First Solar Inc. says the layoffs amount to 30 percent of its global workforce. Some cuts come from shutting down production lines in Malaysia and closing a factory in Germany. The company will also cut additional jobs in both Europe and the U.S.
First Solar says its manufacturing costs should drop by $30-$60 million this year and another $100-$120 million a year afterward. It will book a restructuring charge of $245 to $370 million.
The Tempe, Ariz., company says the cuts are necessary to cope with deteriorating demand in Europe, which has been the biggest market for solar panels.
However, what’s odd about the Associated Press report is the fact that there’s no mention of the $3.1 billion in federal loan guarantees First Solar was awarded back in 2011. We assume the billions were given with the understanding that First Solar, "America's largest solar panel manufacturer," would boost the economy and create jobs.
Not so much.
And there’s no mention of that time First Solar (via the infamous Export-Import Bank) was awarded $455.7 million in additional funds to sell solar panels to itself. And there’s no mention of that time former CEO Rob Gillete's unexpected resignation sent the company's stock into a downward spiral.

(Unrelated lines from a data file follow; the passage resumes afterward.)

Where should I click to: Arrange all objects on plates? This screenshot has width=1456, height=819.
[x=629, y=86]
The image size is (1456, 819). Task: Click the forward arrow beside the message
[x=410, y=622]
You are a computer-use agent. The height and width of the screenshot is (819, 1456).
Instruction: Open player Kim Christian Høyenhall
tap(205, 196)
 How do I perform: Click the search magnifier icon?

What we’re trying to say is that maybe -- just maybe -- First Solar was a poorly run company from the start and the mass layoffs have nothing to do with Chinese competition and “waning demand” but everything to do with lousy management and structuring.
But should this come as a surprise (not for the “green” energy industry as a whole -- although layoffs and Chapter 11 seem to be all the rage -- but for First Solar specifically)? The warning signs had been in place for some time. Consider when The Blaze reported in February:
First Solar’s stock tanked in after-hours trading on Tuesday after reporting a disappointing fourth quarter earnings report. The company saw a net loss of $413.1 million from write-downs, charges and decreased sales prices. This compares to a $155.9 million profit in the previous year.
The company’s adjusted earnings per share declined to $1.26 from $1.88 while revenues increased 8 percent to $660 million; both of these numbers missed estimates. With a weaker than expected demand, First Solar lowered its 2012 revenue guidance.
What with the plummeting stock, the CEO resignation, the billions in loan guarantees -- the surprising part might be that the layoffs didn't occur sooner.
The Associated Press contributed to this story.